Gecenin son konseri en az 2000 kişilik Kursaal Auditorium’daki Pat Metheny konseriydi. Saat 18:30’da başladı. Sahneye önce davulcu Joe Dyson geldi. Ardından piyanist, org ve keyboard’da yer alan Chris Fishman, Pat Metheny ise sahneye geldiğinde ortalık alkıştan yıkılıyordu.
Pat Metheny açılışı Linda Manzer çok saplı gitarıyla yaptı. Konser boyunca Ibanez, yeni Pat Metheny modeli Charlie Christian pick up kullandı. Ayrıca 2 değişik synth ile birkaç da naylon telli gitar kullandı. Bu detayları video kaydı olmadığı için gitaristlere yazıyorum.
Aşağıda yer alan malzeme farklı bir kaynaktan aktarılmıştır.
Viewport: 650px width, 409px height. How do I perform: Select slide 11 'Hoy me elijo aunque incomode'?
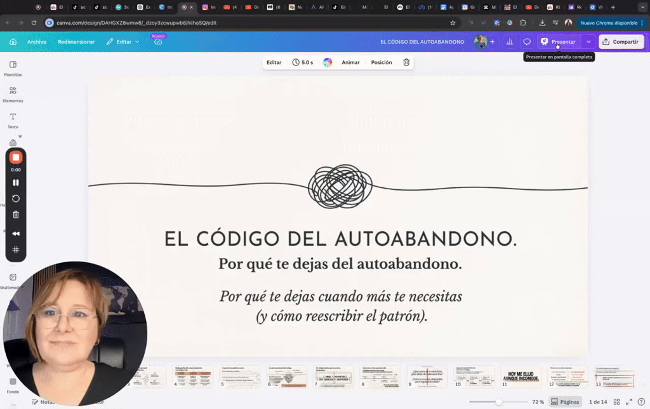click(x=521, y=376)
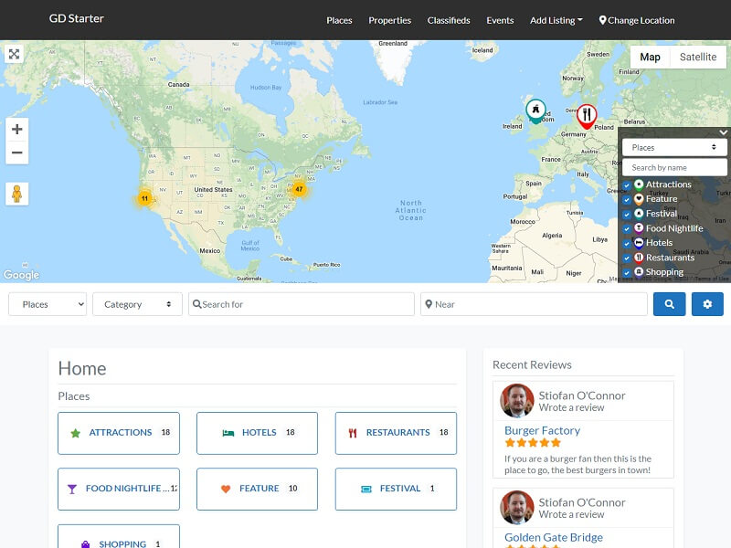
Task: Open the Events menu item
Action: [x=500, y=20]
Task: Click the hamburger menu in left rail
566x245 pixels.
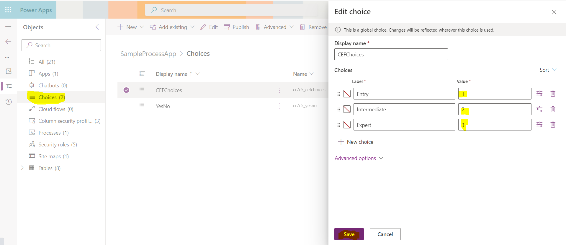Action: point(8,27)
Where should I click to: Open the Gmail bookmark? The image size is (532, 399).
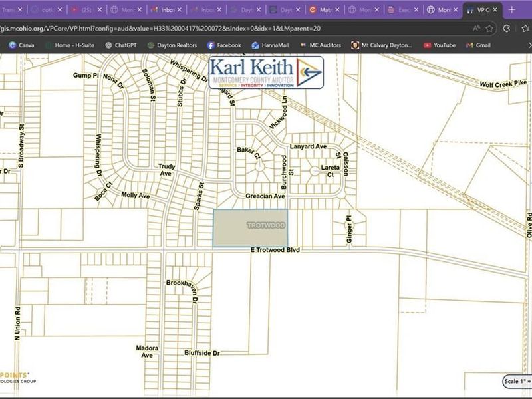pyautogui.click(x=478, y=45)
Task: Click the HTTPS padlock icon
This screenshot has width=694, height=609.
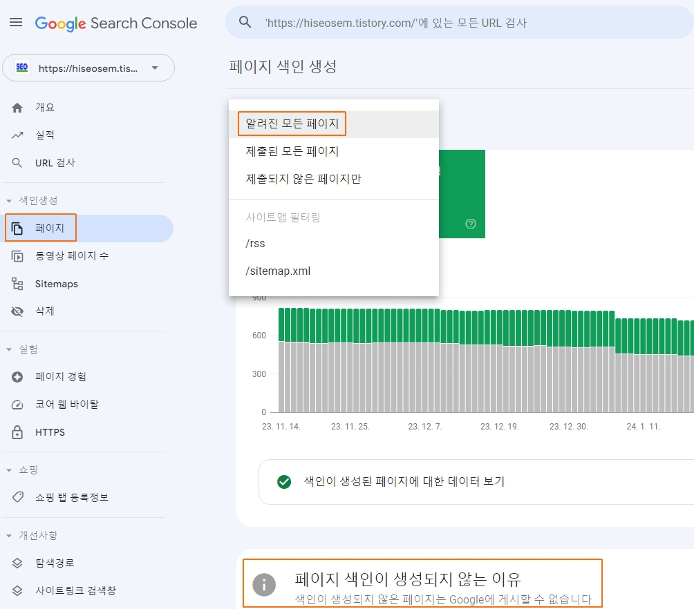Action: click(18, 432)
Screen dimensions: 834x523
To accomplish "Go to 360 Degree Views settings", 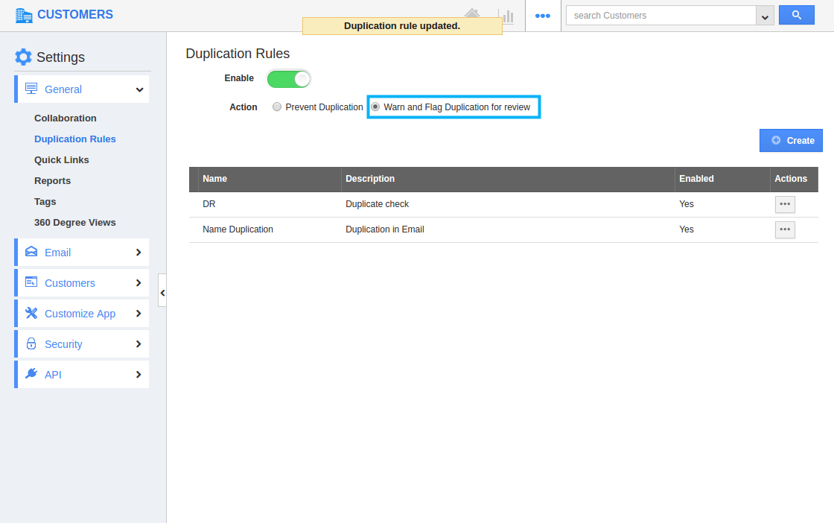I will [74, 223].
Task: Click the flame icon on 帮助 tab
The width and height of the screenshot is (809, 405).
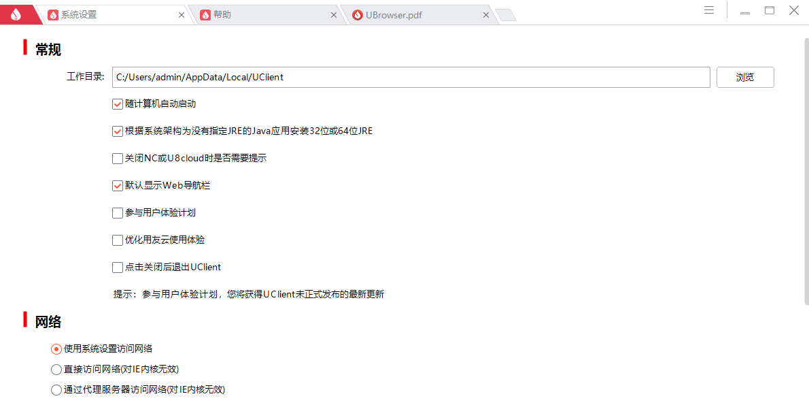Action: click(205, 13)
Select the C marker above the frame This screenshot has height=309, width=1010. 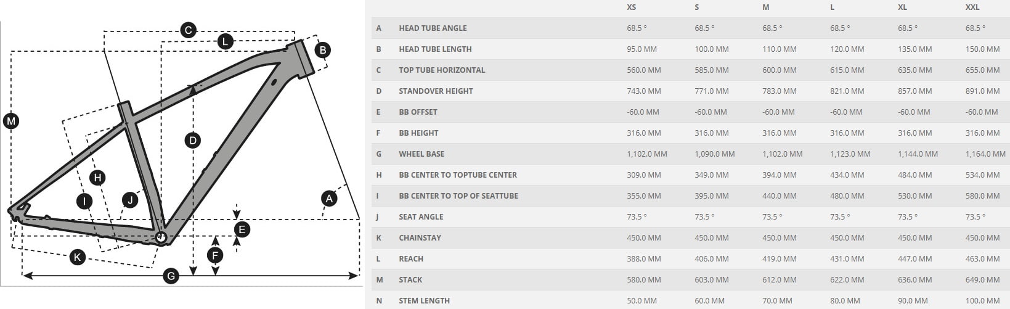[188, 30]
Metheny, Kursaal Oditoryumu’ndaki bu konser için, “live” albümü Side-Eye (2021) ile ilk adımlarını atan ve özellikle yeni nesil müzisyenlere destek sağlayacak, dönüşümlü çalabilecekleri bir platform sağlamaya olanak sunacak olan bir proje. Bu projede Pat Metheny eski bestelerini yeniden yorumlarken yeni parçalar da çalan çok keyifli grup oluşmuş.
Kendi sözleriyle günümüzün genç müzisyenlerinin de kendi zamanında efsane müzisyenlerden almış olduğu desteğin aynısını yaşamasını istiyor: “Kansas City’deki ilk günlerimden beri, beni grubuna alan pek çok müzisyenin deneyimlerinden, müziklerinin özel taleplerinden faydalandım ve geliştim.
Hiç bitmeyen bir müzikal keşif yolculuğundaki sınırsız yaratıcı enerjisiyle Metheny’nin tanımlayıcı özelliklerinden biri, yaptığı her şeye kattığı sürekli bağlılık ve kalite tabii ki. İster vurgulu bir elektrik, ister güçlü bir yoğunluk, ister derin bir düşünceye dalma, kompozisyonlar veya tamamen doğaçlama formatta olsun, hatta kendi tasarımının tuhaf yenilikçi eseri olsun, müziği her zaman jazz’ın bu öncü ışığının bize getirdiği şaşmaz duyarlılığı, Metheny damgasını taşıyor. Side-Eye, her zaman sürekli gelişim içinde olan uzun ve başarılı kariyerinin şimdilik son bölümü olarak görünüyor.